Asian Hospitality – U.S. HOTELS ARE projected to incur more than $59 billion loss in business travel revenue this year compared to 2019, according to a report by the American Hotel & Lodging Association and Kalibri Labs. The loss was $49 billion from the segment last year and revenue from it is unlikely to reach pre-pandemic levels until 2024, the report added.
New York will be on the top of the list with an estimated loss of $4.03 billion, followed by Washington with $2.37 billion and San Francisco with $2.35 billion. Markets that also will suffer significant losses include such as Orlando with $2.28 billion, Chicago with $2.18 billion, Los Angeles with $1.93 billion, Las Vegas with $1.66 billion, Boston with $1.48 billion, San Diego with $1.22 billion and Hawaiian Islands with $1.18 billion.
According to the report, California will be the worst affected state by this trend. Florida, New York and Texas are next in the list. States such as Illinois, Massachusetts, Nevada, Georgia, Colorado and Virginia have also found a place in the top 10.
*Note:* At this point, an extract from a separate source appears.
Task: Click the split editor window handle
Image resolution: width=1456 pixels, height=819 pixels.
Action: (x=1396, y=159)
According to the report, business travel is the hotel industry’s largest source of revenue and has been slow to return since the onset of the pandemic. Business travel includes corporate, group, government, and other commercial categories.
The new analysis comes on the heels of a recent AHLA survey, which found that most business travelers are canceling, reducing, and postponing trips amid rising COVID-19 cases.
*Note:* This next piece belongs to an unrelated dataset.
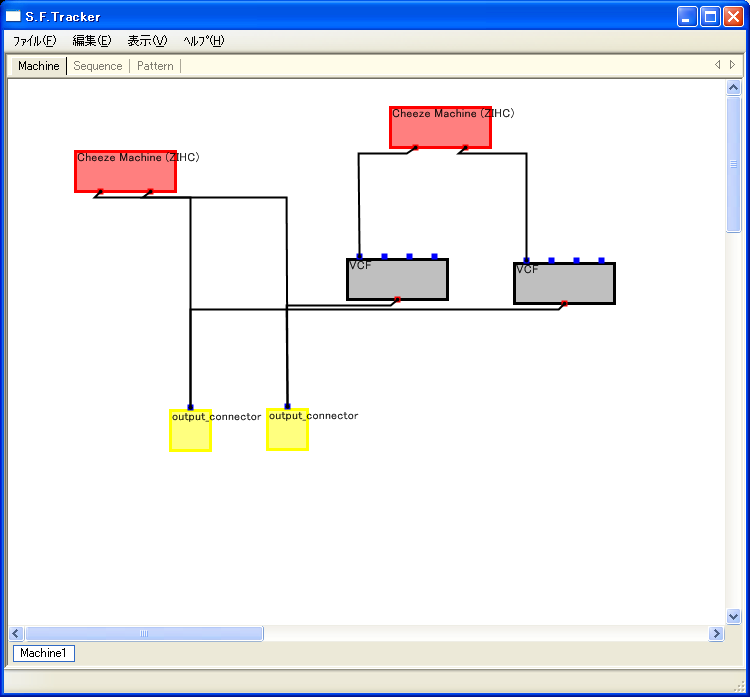Select the middle VCF node
This screenshot has width=750, height=697.
pos(397,282)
“While some industries have started rebounding from the pandemic, this report is a sobering reminder that hotels and hotel employees are still struggling,” said Chip Rogers, president and CEO of AHLA.
The AHLA said that lack of business travel and events has major repercussions for employment, and underscores the need for targeted federal relief, such as the Save Hotel Jobs Act.
“Business travel is critical to our industry’s viability, especially in the fall and winter months when leisure travel normally begins to decline. Continued COVID-19 concerns among travelers will only exacerbate these challenges. That’s why it’s time for Congress to pass the bipartisan Save Hotel Jobs Act to help hotel employees and small business owners survive this crisis.”
Hotels are expected to end 2021 down nearly 500,000 jobs compared to 2019 and an additional nearly 1.3 million hotel-supported jobs are also at risk, the report further said.
Statistics suggest that, for every 10 people directly employed on a hotel property, hotels support an additional 26 jobs in the community, from restaurants and retail to hotel supply companies.
“COVID-19 is the worst economic event in the history of the U.S. hotel industry. Many urban markets, which rely heavily on business from events and group meetings, continue to face a severe financial crisis, as they have been disproportionately impacted by the pandemic,” the report said. “Despite being among the hardest hit, hotels are the only segment of the hospitality and leisure industry yet to receive direct aid. Hotels and their employees have displayed extraordinary resilience in the face of unprecedented economic challenges, and the industry needs support from Congress to achieve a full recovery.”